Inferring the unobserved chemical state of the atmosphere: idealized data assimilation experiments
Abstract:Chemical data assimilation in numerical models of the atmosphere is a venture into uncharted territory, into a world populated by a vast zoo of chemical compounds with strongly non-linear interactions. Commonly assimilated observations exist for only a selected few of those key gas phase compounds (CO, O3, NO2), and assimilating those in models assuming linearity begs the question of: To what extent we can infer the remainder to create a new state of the atmosphere that is chemically sound and optimal? In our work we present the first systematic investigation of sensitivities that exist between chemical compounds under varying ambient conditions in order to inform scientists on the potential pitfalls when assimilating single/few chemical compounds into complex 3D chemistry transport models.

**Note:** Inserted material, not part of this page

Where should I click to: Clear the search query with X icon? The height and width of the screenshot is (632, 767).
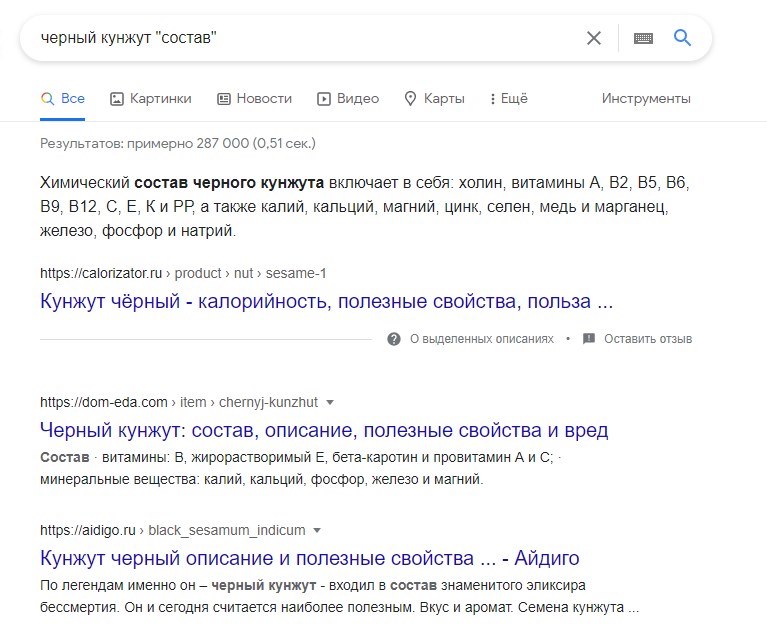[594, 38]
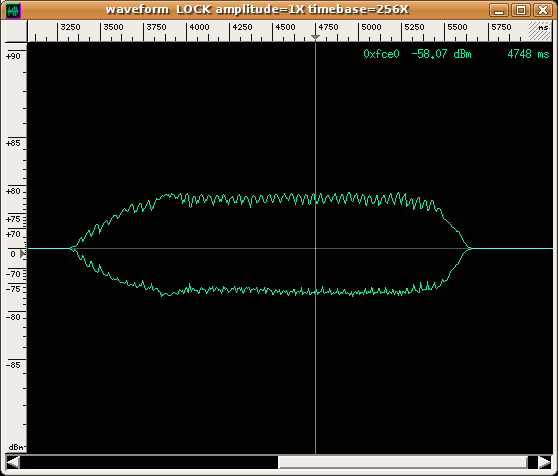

In order to do this, we developed a box-modeling tool (BOXMOX) based on the Kinetic PreProcessor (KPP, http://people.cs.vt.edu/~asandu/Software/Kpp/) in which we can conduct simulations with a suite of ‘mechanisms’, sets of differential equations describing atmospheric photochemistry. The box modeling approach allows us to sample a large variety of atmospheric conditions (urban, rural, biogenically dominated, biomass burning plumes) to capture the range of chemical conditions that typically exist in the atmosphere. Included in our suite are ‘lumped’ mechanisms typically used in regional and global chemistry transport models (MOZART, RACM, RADM2, SAPRC99, CB05, CBMZ) as well as the Master Chemical Mechanism (MCM, U. Leeds). We will use an Observing System Simulation Experiment approach with the MCM prediction as ‘nature’ or ‘true’ state, assimilating idealized synthetic observations (from MCM) into the different ‚lumped’ mechanisms under various environments. Two approaches to estimate the sensitivity of the chemical system will be compared: 1) adjoint: using Jacobians computed by KPP and 2) ensemble: by perturbing emissions, temperature, photolysis rates, entrainment, etc., in order to create gain matrices to infer the unobserved part of the photochemical system.